Il Pro Patria Club, riunito in assemblea ordinaria dei consiglieri nello scorso venerdì, ha deliberato di non organizzare la Festa degli Auguri di Natale. Lo comunica Mauro De Bernardi, public relation man del sodalizio. La Festa di Natale del Pro Patria Club è sempre stata una grande opportunità di unione tra tifosi, società e squadra . Il clima natalizio ha sempre favorito il dialogo sereno e costruttivo, ma soprattutto è sempre stata un’occasione di cogliere l’umanità dei giocatori che spesso sfugge dagli spalti che dava vantaggi reciproci per tifosi e giocatori.
Si ricordano feste in teatri, location prestigiose come sale ricevimenti top premium e ultimamente serate fantastiche nella sede del club dove i giocatori sempre si sono dichiarati entusiasti di quanto appeso alle pareti che racconta una storia lunga più di 100 anni.

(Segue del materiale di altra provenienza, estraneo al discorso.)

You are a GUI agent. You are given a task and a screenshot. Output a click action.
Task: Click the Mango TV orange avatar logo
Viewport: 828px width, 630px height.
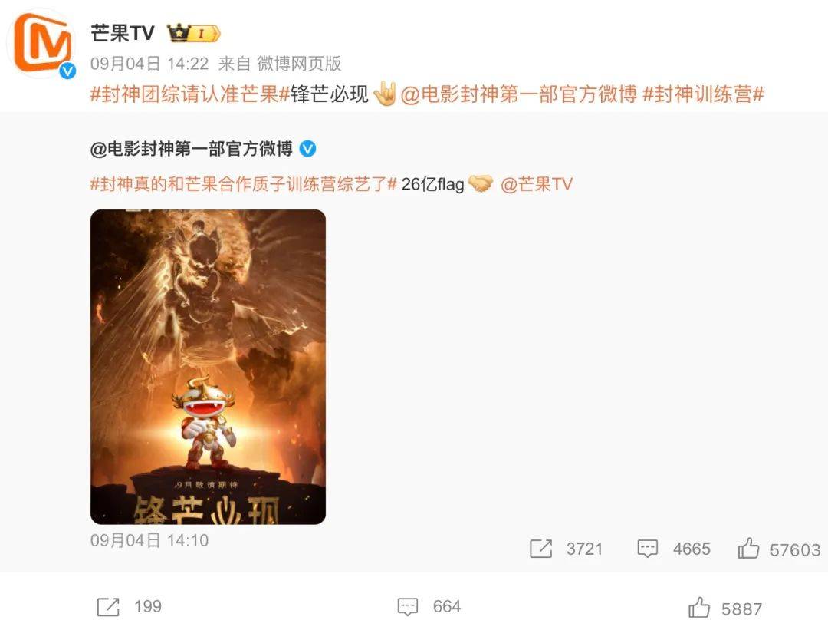pos(42,43)
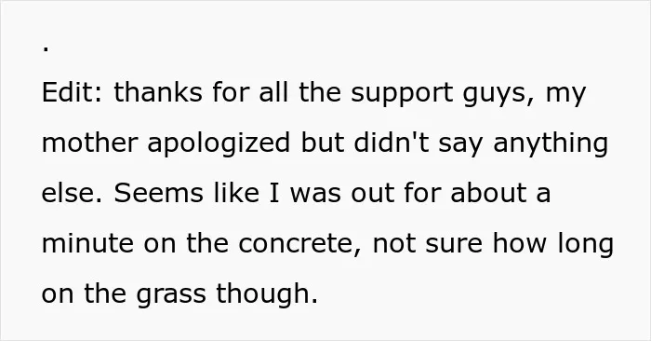This screenshot has width=651, height=341.
Task: Click the word 'support' in the text
Action: click(x=402, y=94)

Partite a calciobalilla tra tifosi e giocatori, karaoke con Pitou che cantava l’inno di Francia e i giocatori quello italiano, quiz sulla storia della Pro Patria, anedotti e celebrazioni per mettere al centro della serata i giocatori sono stati momenti terapeutici, anche nei momenti più bui della storia della Pro Patria.
Mauro De Bernardi, seppur con rammarico, fa sapere che davvero il club non crede ci siano le condizioni minime per organizzare la festa visto il distacco della società con i tifosi, i dialoghi interrotti, quel senso costante di insopportazione verso i tifosi, che spesso si avverte nei rapporti con la società.

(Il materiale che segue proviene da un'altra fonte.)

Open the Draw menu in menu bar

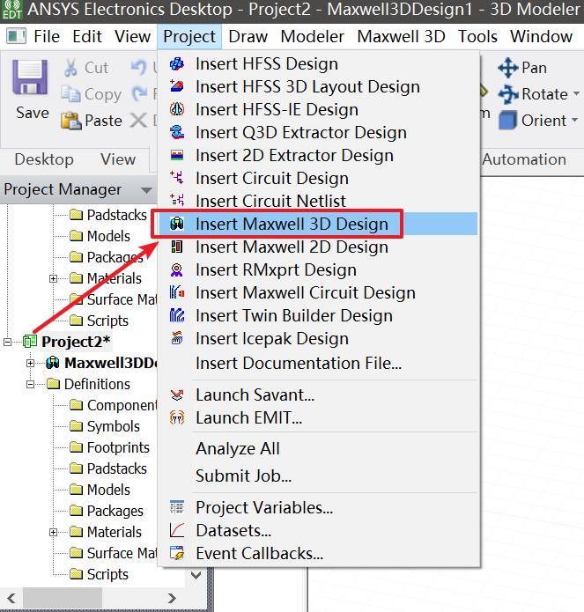248,37
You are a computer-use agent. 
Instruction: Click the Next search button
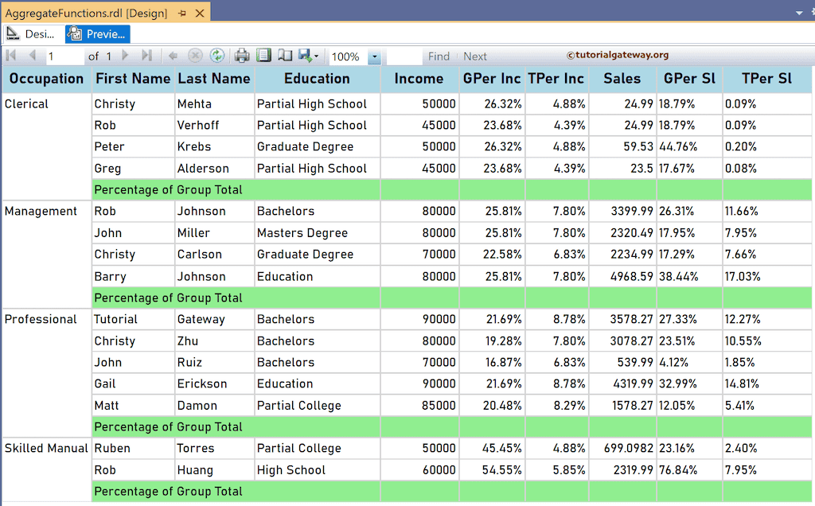coord(474,56)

Così, si interrompe una tradizione che mai ha avuto uno stop nel passato, nella speranza che il nuovo anno possa normalizzare i rapporti tra società e tifosi e sancire quell’unità e collaborazione tra le parti che spesso si sente chiesta, desiderata e auspicata, ma per la quale davvero poco si fa per centrare l’obiettivo.